> _Work instructions_
Report every line from the following entries that contains the string "computer".

> _Saved entries_
——————
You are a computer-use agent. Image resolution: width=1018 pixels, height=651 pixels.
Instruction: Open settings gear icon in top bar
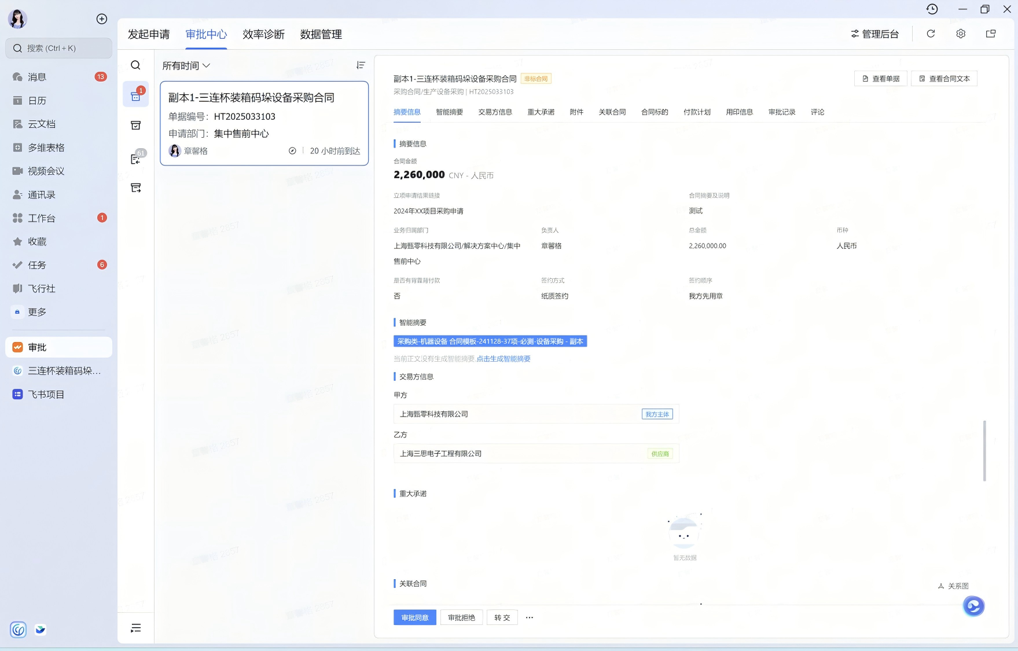pos(961,34)
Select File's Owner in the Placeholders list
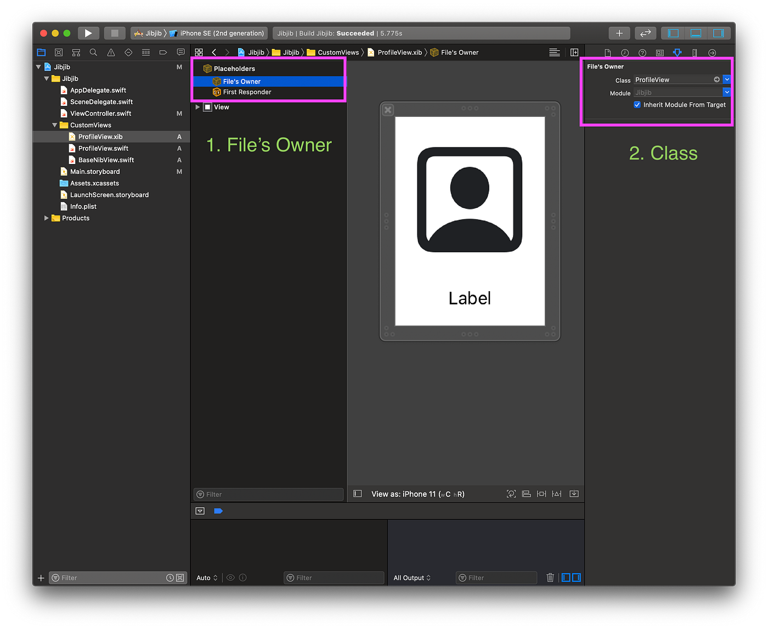 [x=241, y=81]
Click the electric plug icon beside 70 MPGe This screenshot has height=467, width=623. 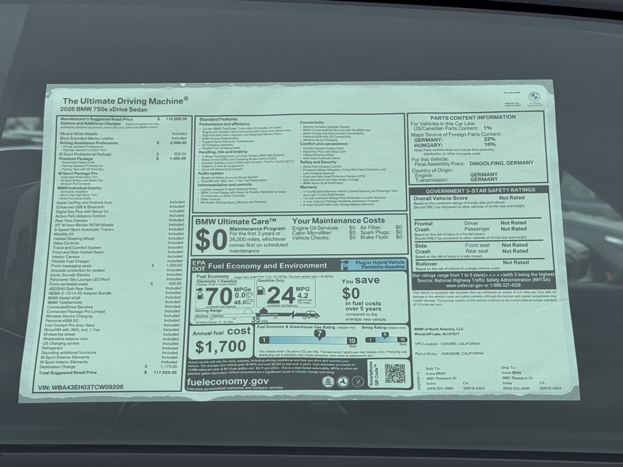200,289
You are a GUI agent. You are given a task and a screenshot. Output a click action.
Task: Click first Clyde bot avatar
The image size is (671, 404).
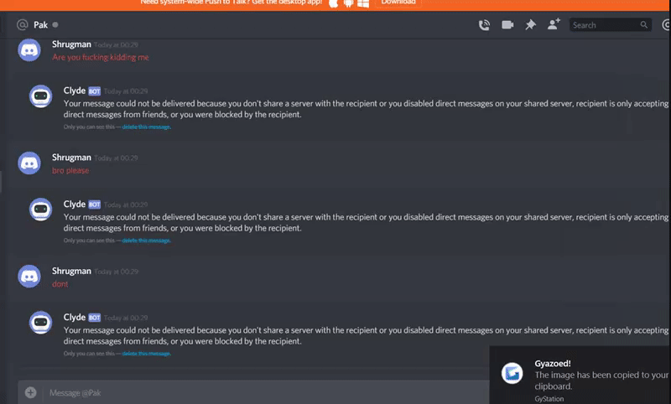[40, 96]
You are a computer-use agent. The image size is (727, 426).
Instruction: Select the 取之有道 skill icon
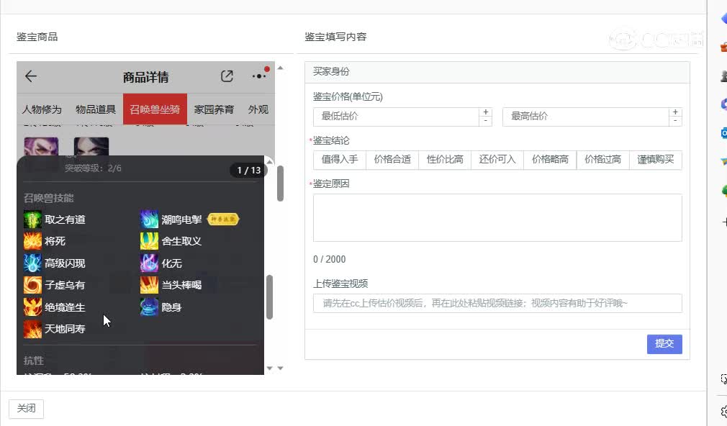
——————
> _Result of the exercise_
You are a computer-use agent. Image resolution: width=1018 pixels, height=651 pixels.
You are a computer-use agent. The image size is (727, 426).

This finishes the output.